Effect of acclimation temperature on the elongation step of protein synthesis in different organs of rainbow trout

Abstract

Cytosolic extracts of liver, kidney, spleen, gill, red and white muscle from rainbow trout acclimated to 4 and 17 degrees C, respectively, have been investigated in vitro with respect to their enzymic activity in stimulating the growth of nascent peptide chains (labelled polyphenylalanine) at assay temperatures from 5 to 25 degrees C using polyuracil as messenger RNA. The elongation step of protein synthesis is characterized by a Q10 value of about 2.4 (range 10-25 degrees C) in all organs from both, 4 and 17 degrees C acclimated fish.
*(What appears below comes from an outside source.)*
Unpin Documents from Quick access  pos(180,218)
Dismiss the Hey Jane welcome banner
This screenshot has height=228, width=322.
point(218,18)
Except for the red muscle, the organs of cold acclimated trout, however, exhibit significantly higher specific elongation rates (mol phenylalanine polymerized/(g wet weight X h)) at any experimental temperature than those of warm acclimated fish. This increase of the elongation rates varies between the organs and ranges from +29% (liver) to +60% in the gill. The specific acylation rate (mol phenylalanyl-tRNA formed/(g wet weight X h] surpasses the specific elongation rate by a factor of at least 8.5. Moreover, the specific acylation rate per mg protein is independent of acclimation temperature. It is concluded that the increased specific elongation rates in 4 degrees C acclimated trout are not due to altered pool sizes of the precursor phenylalanyl-tRNA, but reflect an effective enhancement of enzymic elongation factor activities. In accordance with data taken from literature, this finding suggests a compensatory enhancement of in vivo protein synthesis to occur in trout during cold acclimation.